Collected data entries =
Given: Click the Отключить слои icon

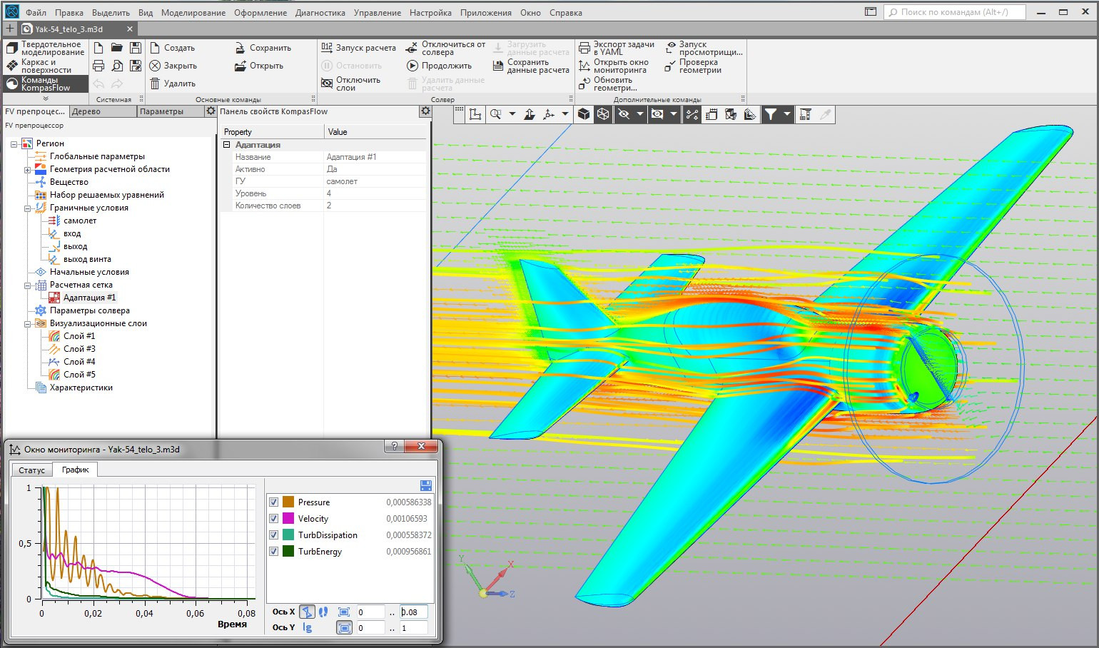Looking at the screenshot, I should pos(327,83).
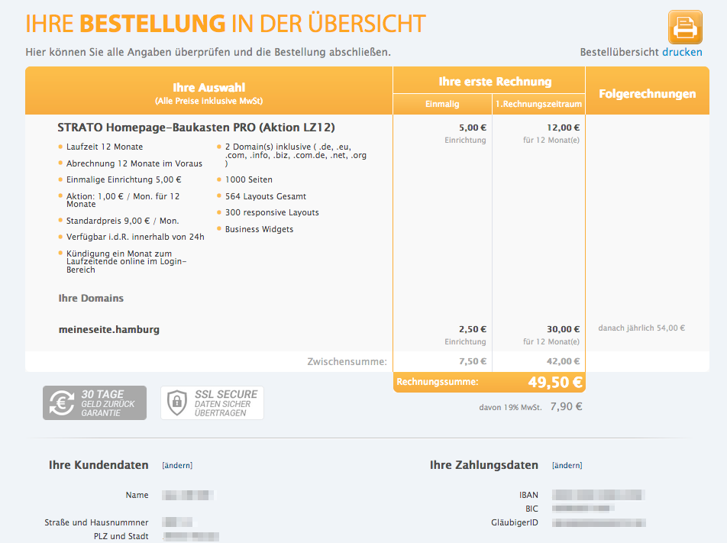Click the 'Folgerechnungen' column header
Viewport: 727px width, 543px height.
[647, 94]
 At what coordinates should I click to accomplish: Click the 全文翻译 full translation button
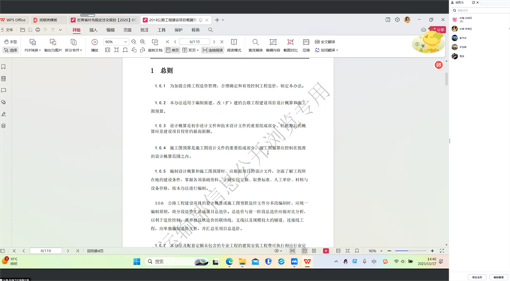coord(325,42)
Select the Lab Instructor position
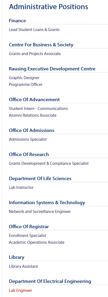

Exercise brief =
Set down every line above exactly, pictures excluded.

Solved problem =
Given: Click the Отключить слои icon

Looking at the screenshot, I should pos(327,83).
Click the 'Folgerechnungen' column header
Viewport: 727px width, 543px height.
[647, 94]
 At what coordinates should I click to accomplish: Click the 全文翻译 full translation button
coord(325,42)
Select the Lab Instructor position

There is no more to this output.